> Description of the task:
Each line from the one holding "Where should I" to the last line of the listing must be set down exactly. No pictures are to be included.

----- Source information -----

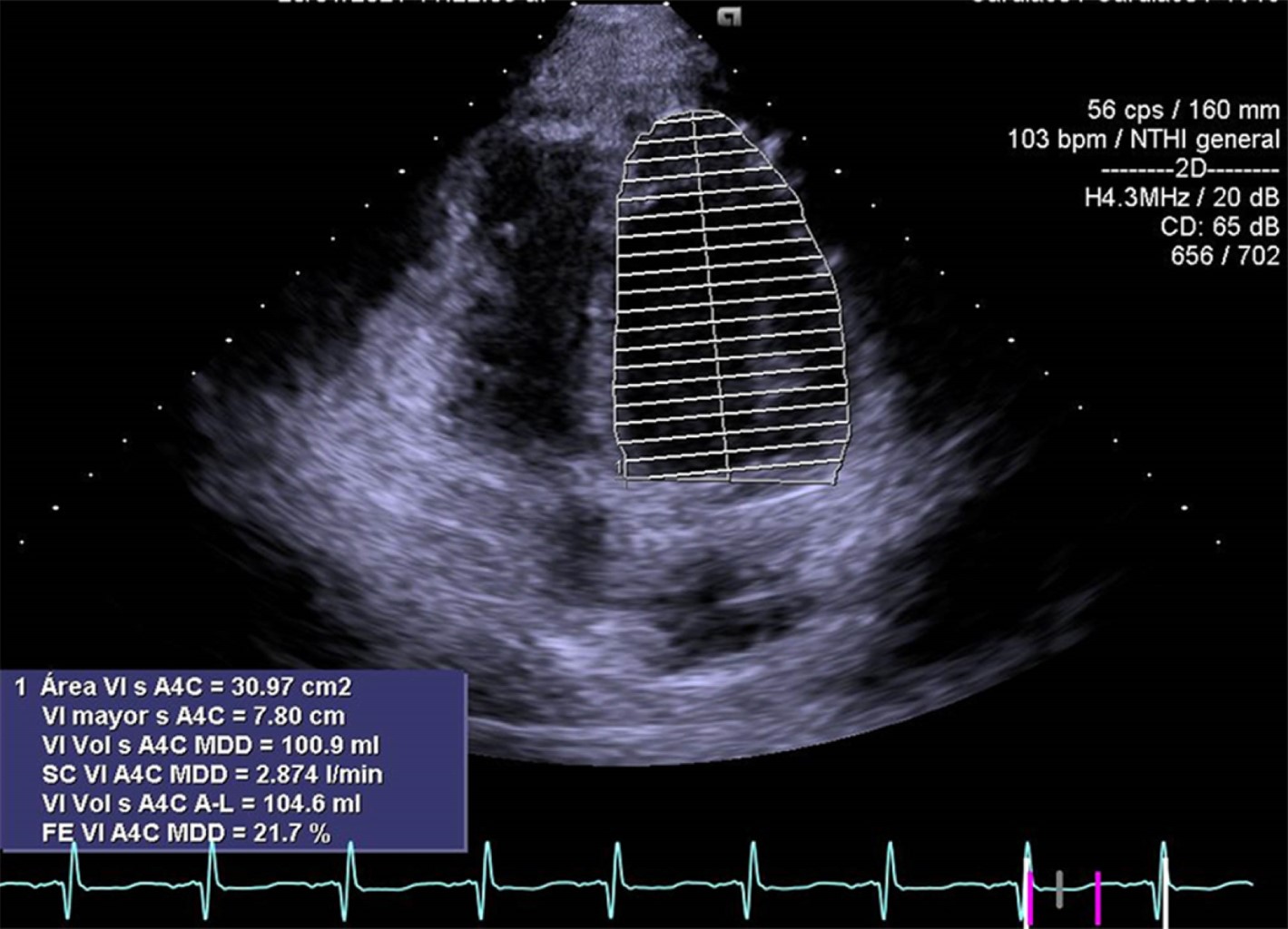
Task: Click the 103 bpm / NTHI general label
Action: click(x=1143, y=140)
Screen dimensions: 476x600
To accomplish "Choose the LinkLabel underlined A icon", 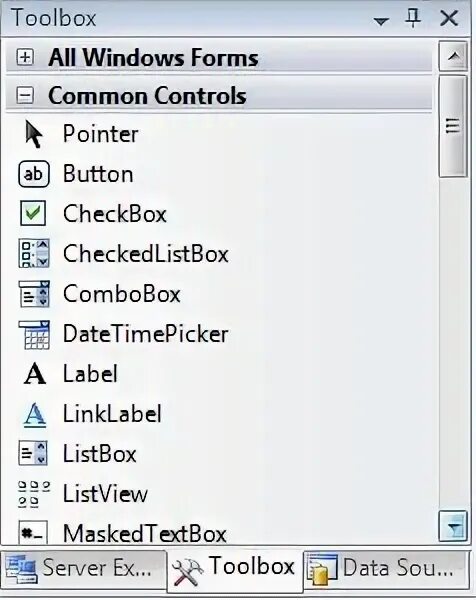I will [x=35, y=415].
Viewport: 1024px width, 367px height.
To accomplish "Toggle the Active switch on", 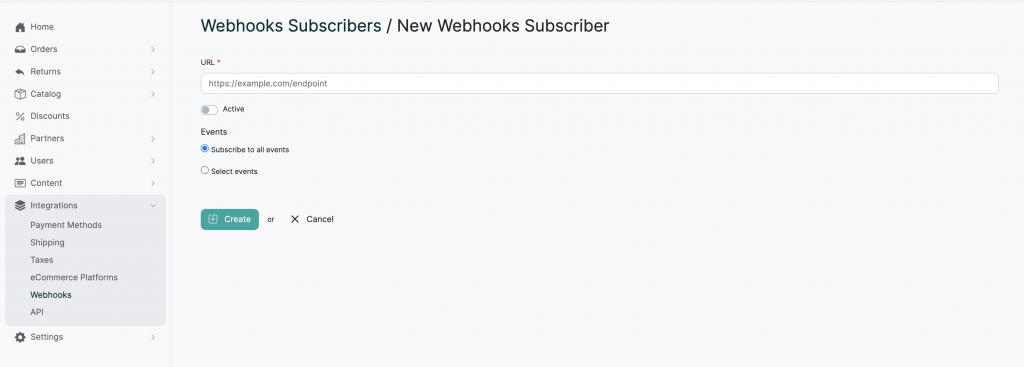I will coord(209,110).
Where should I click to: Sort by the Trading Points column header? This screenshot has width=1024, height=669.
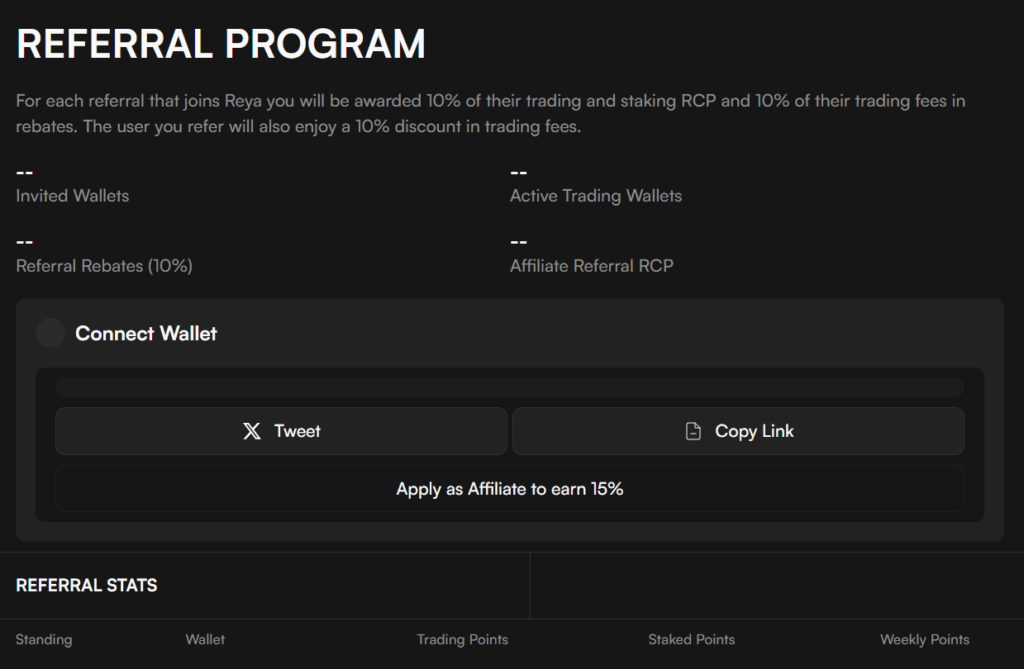coord(462,639)
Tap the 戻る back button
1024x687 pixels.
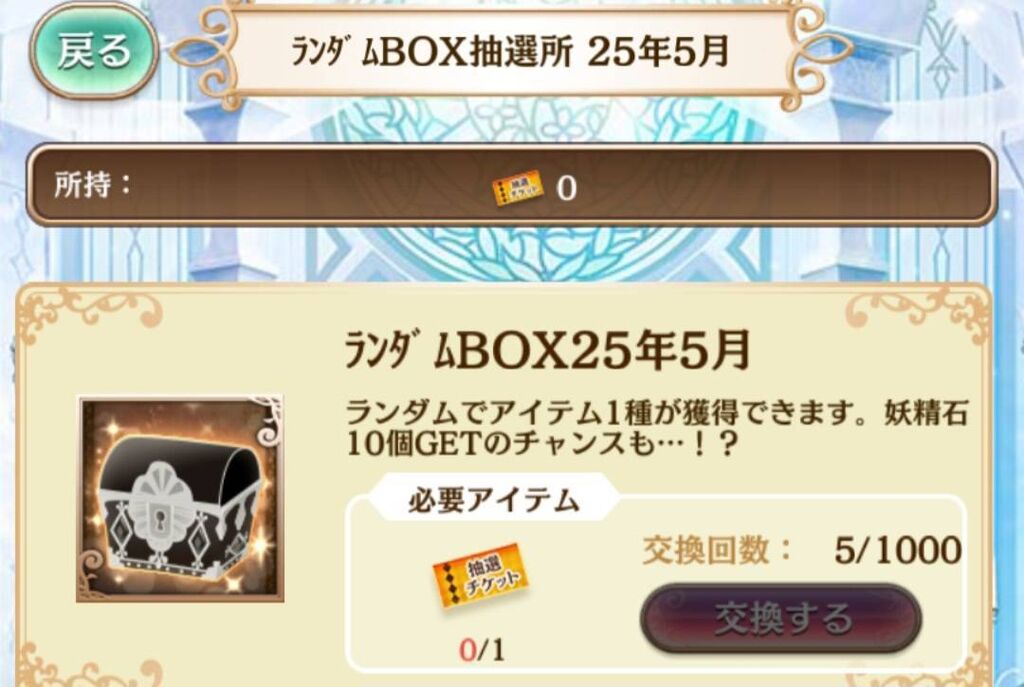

-----

> Exercise result:
Where should I click to: Sort by the Trading Points column header? This screenshot has width=1024, height=669.
coord(462,639)
Tap the 戻る back button
1024x687 pixels.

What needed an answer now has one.